South African President Cyril Ramaphosa has been cleared of any wrongdoing in the Phala Phala farm saga after a year-long investigation by the office of the Public Protector.
Acting Public Protector Kholeka Gcaleka released her report where she found that Ramaphosa had not breached the Executive Code of Ethics on the Phala Phala saga.
She said there was also no conflict between the president and his private interest on the farm.
The complaint was lodged last year June by opposition parties after it emerged that $582 000 was stolen from Ramaphosa’s farm in Limpopo.
Gcaleka also found that Ramaphosa was not involved in the sale of buffalo to a Sudanese businessman, who is based in Dubai.
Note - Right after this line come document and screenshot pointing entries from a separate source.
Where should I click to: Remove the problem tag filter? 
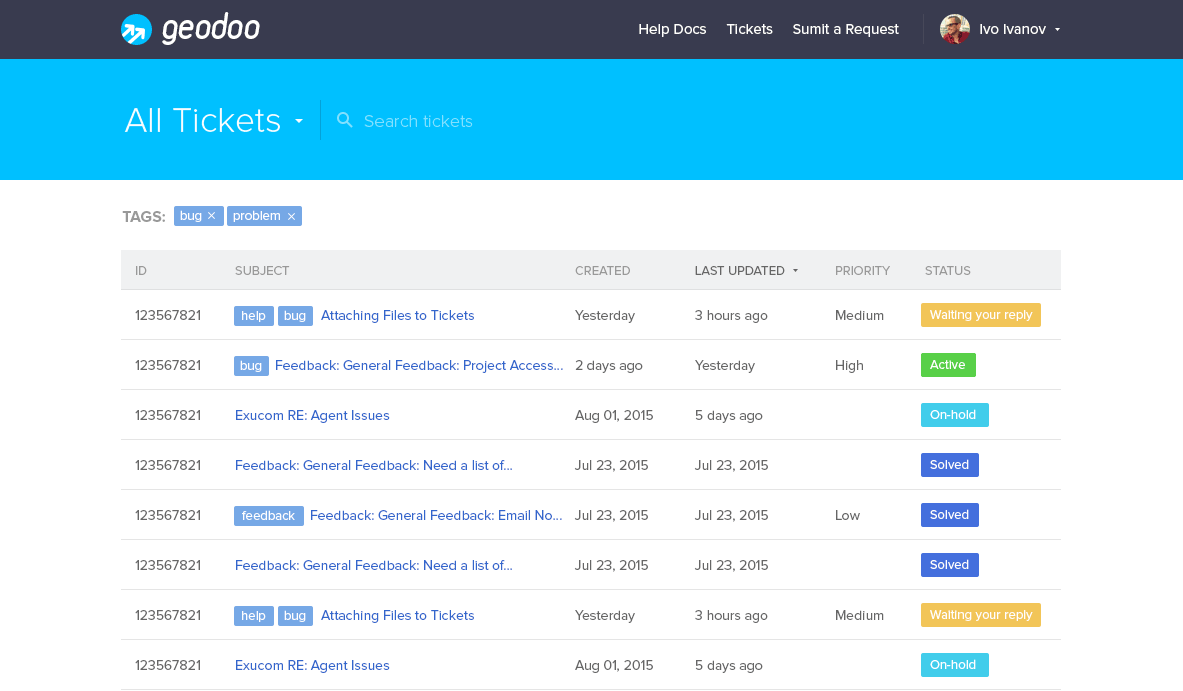(x=291, y=216)
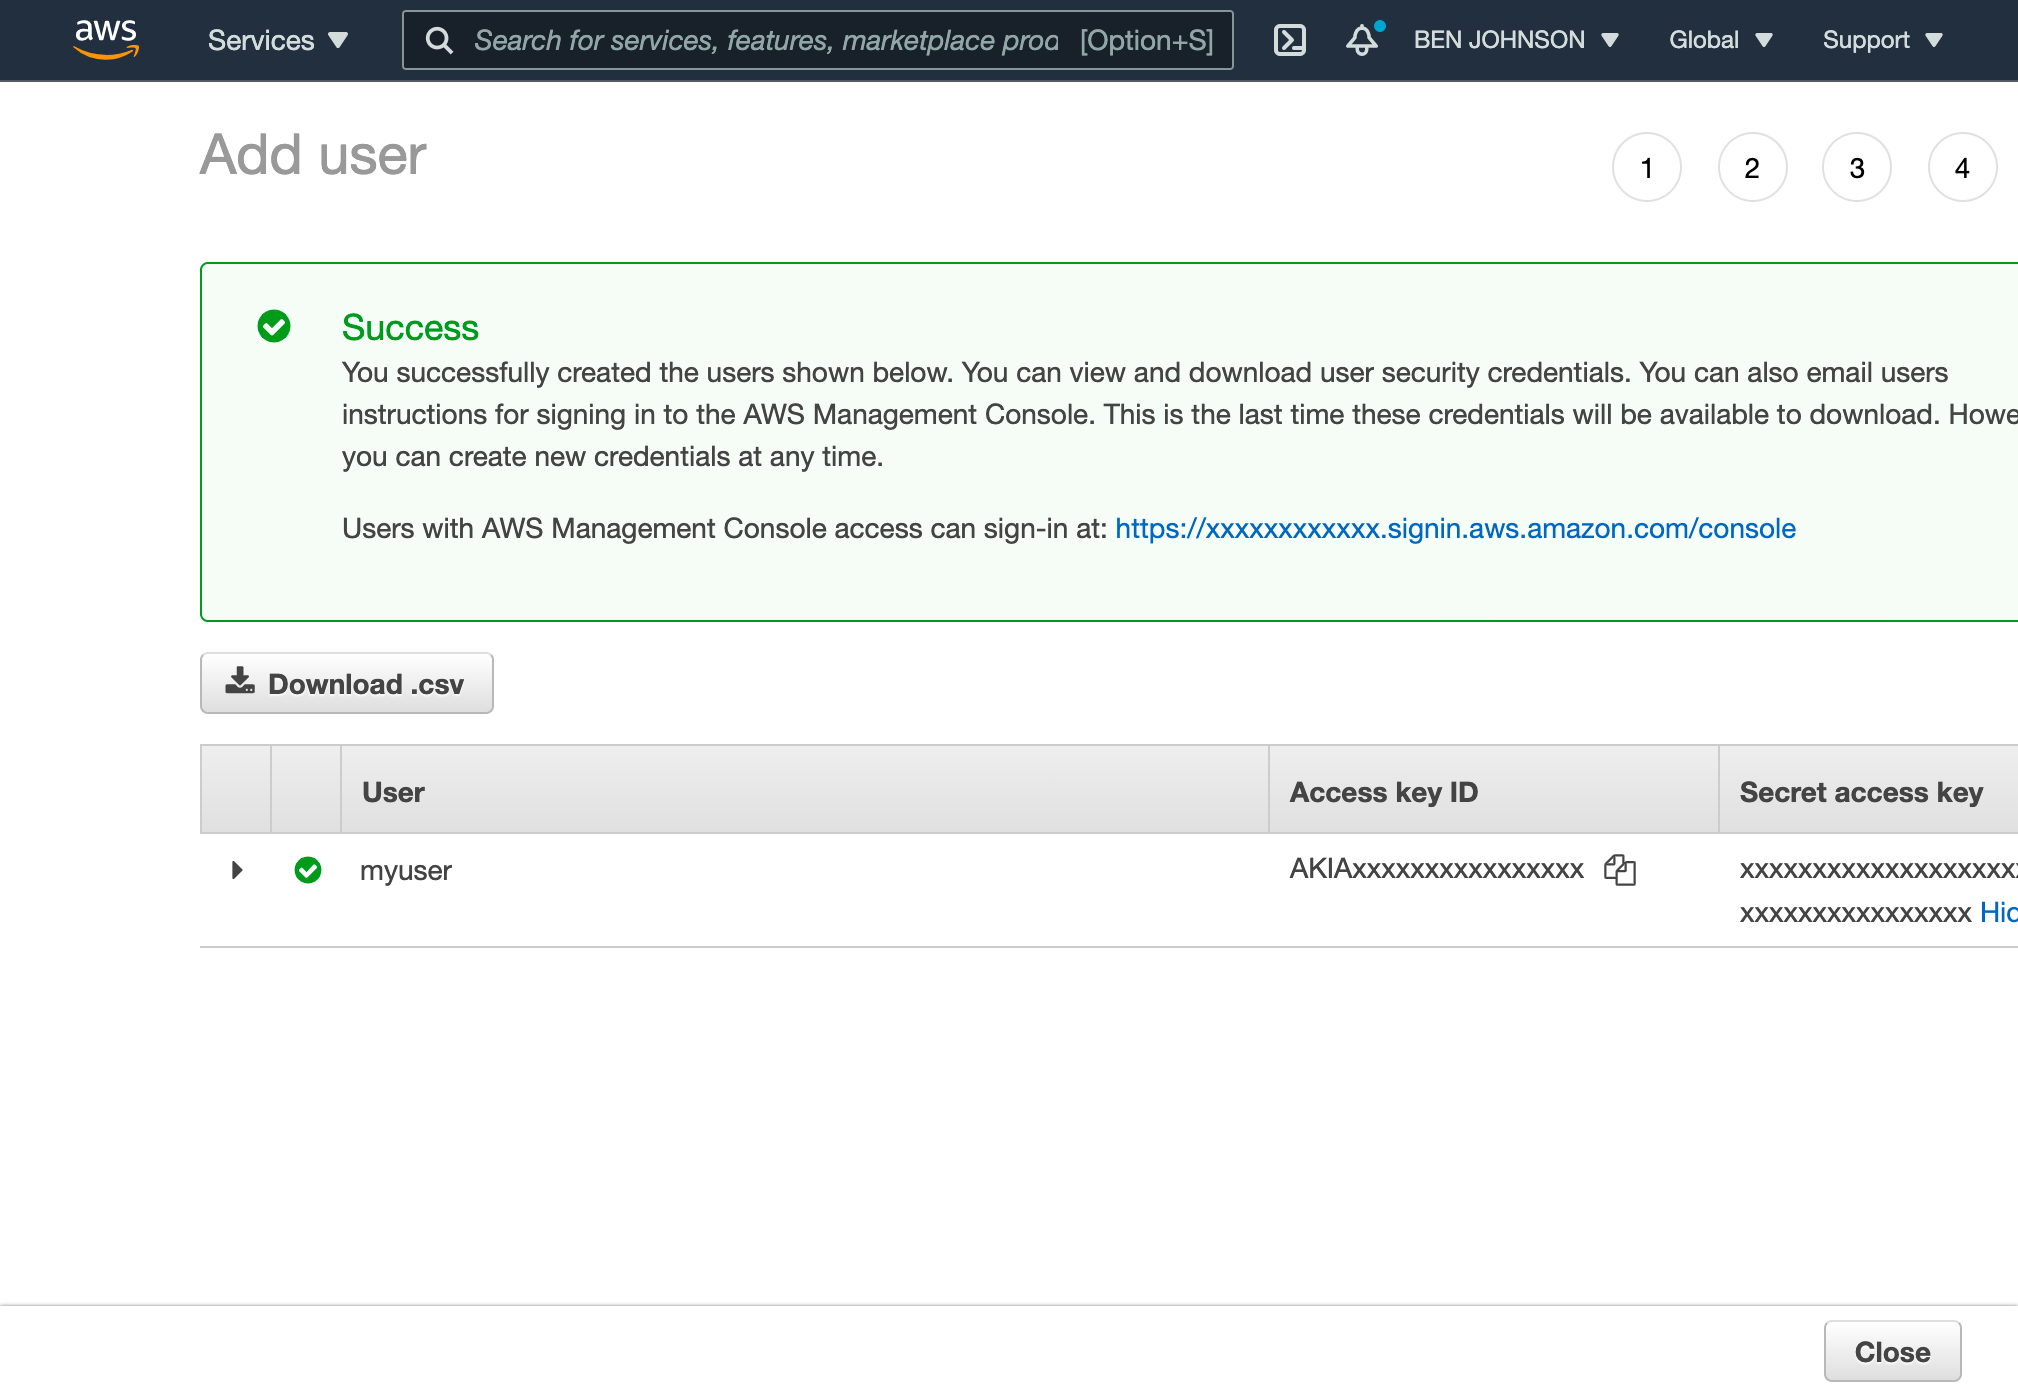Viewport: 2018px width, 1392px height.
Task: Click the search magnifier icon
Action: tap(440, 40)
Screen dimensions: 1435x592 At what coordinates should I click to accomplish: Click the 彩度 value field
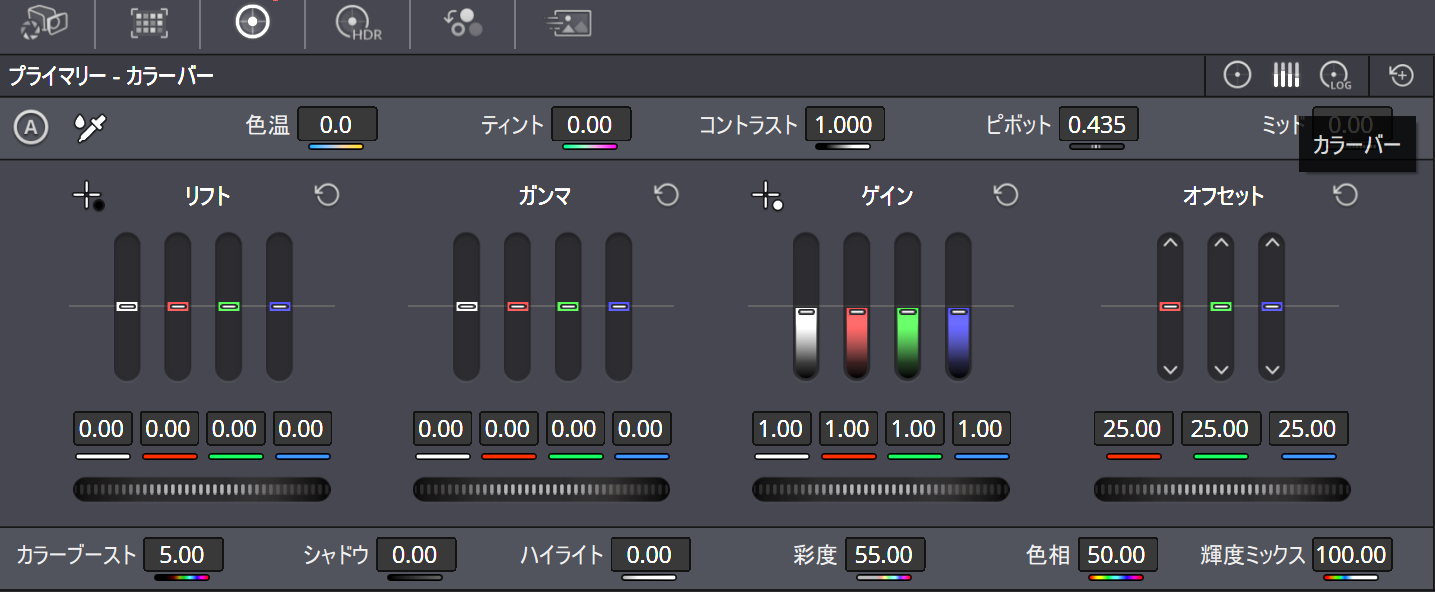click(885, 554)
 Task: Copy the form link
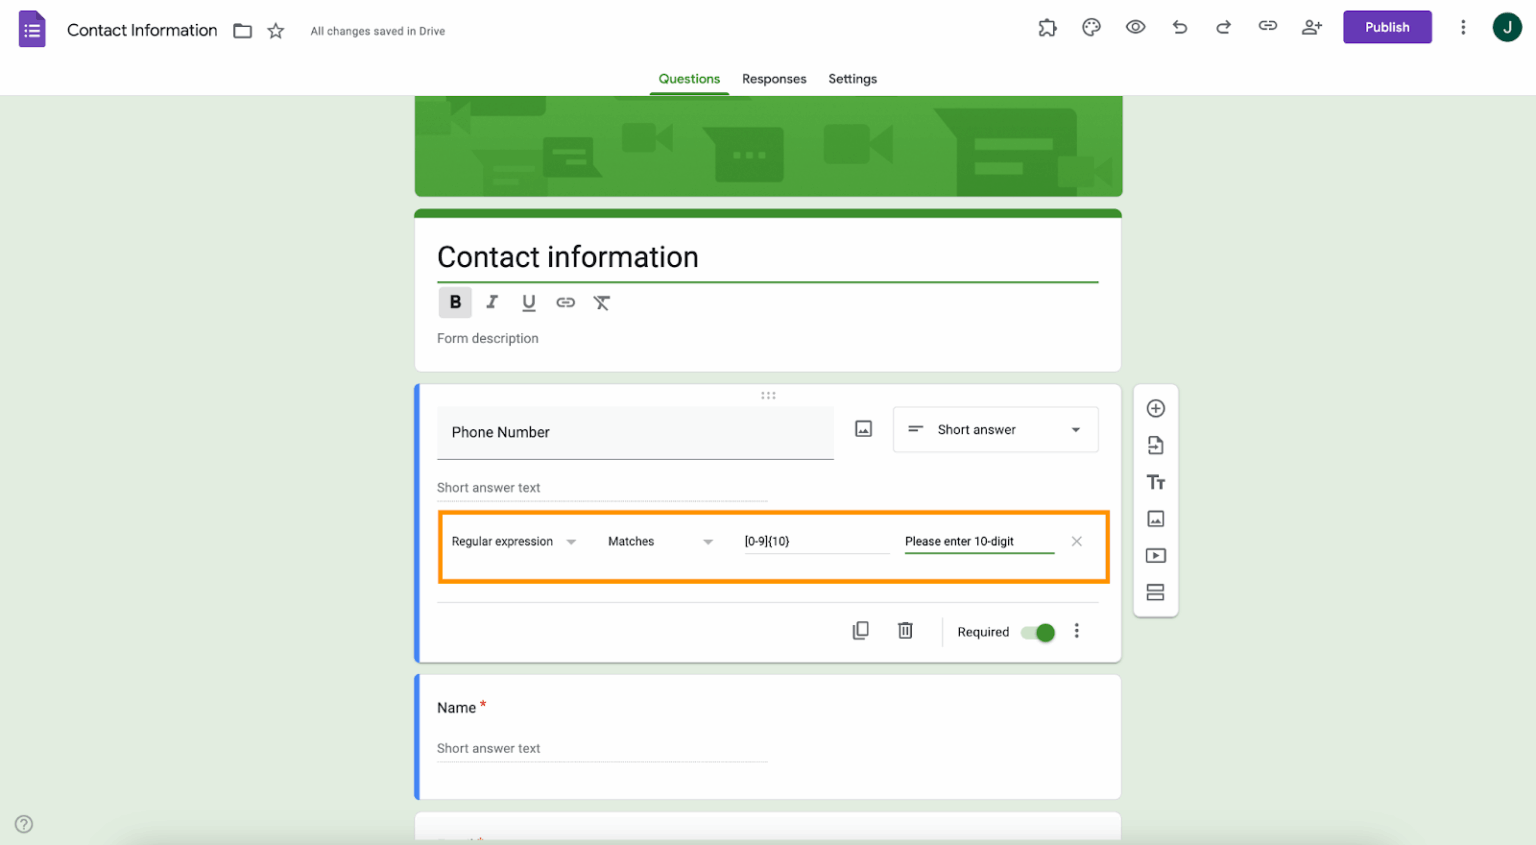[1267, 27]
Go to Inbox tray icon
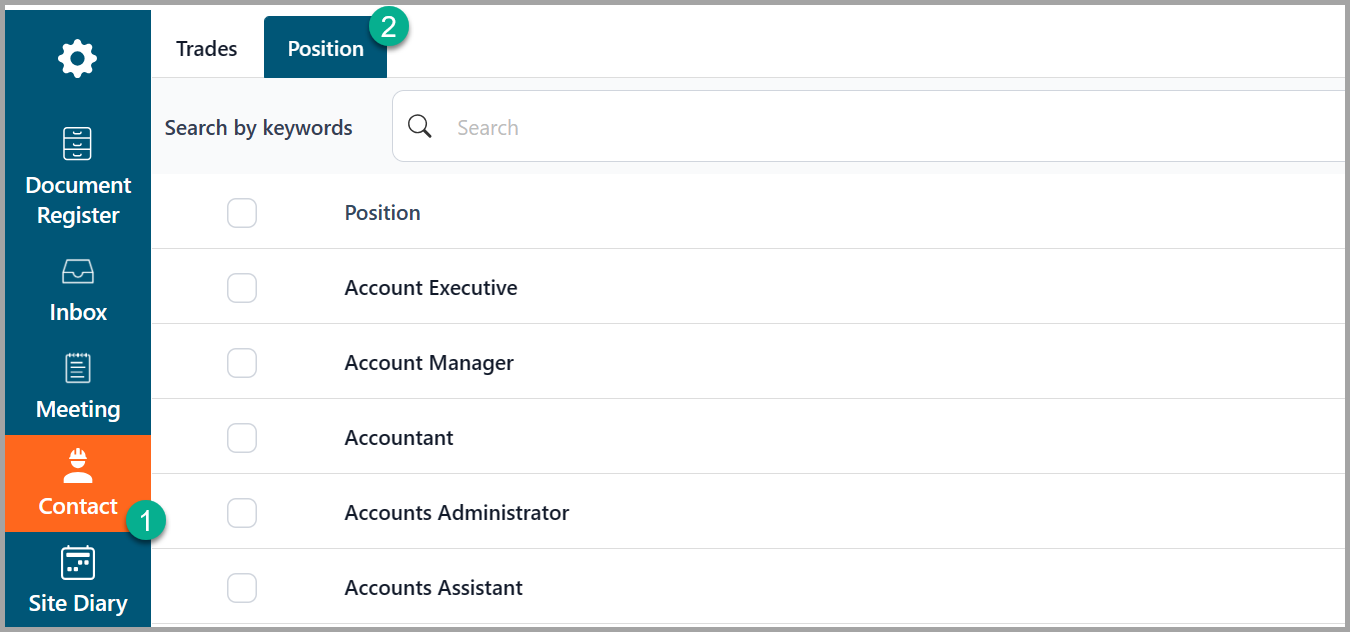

Gcaleka released her report into Phala Phala on Friday.
She found that there was no basis to conclude that Ramaphosa had breached the Ethics Code.
“Therefore, the evidence does not support the allegations that the president’s financial interest in game or cattle farming at Phala Phala farm exposes him to any situation involving the risk of a conflict between his official responsibilities and his private interests.
“Accordingly, the allegation that the president improperly and in violation of the provisions of the executive code exposed him to any risk of a conflict between his constitutional duties and obligations and his private interests arising or affected by his paid work at Phala Phala farm is not substantiated,” said Gcaleka.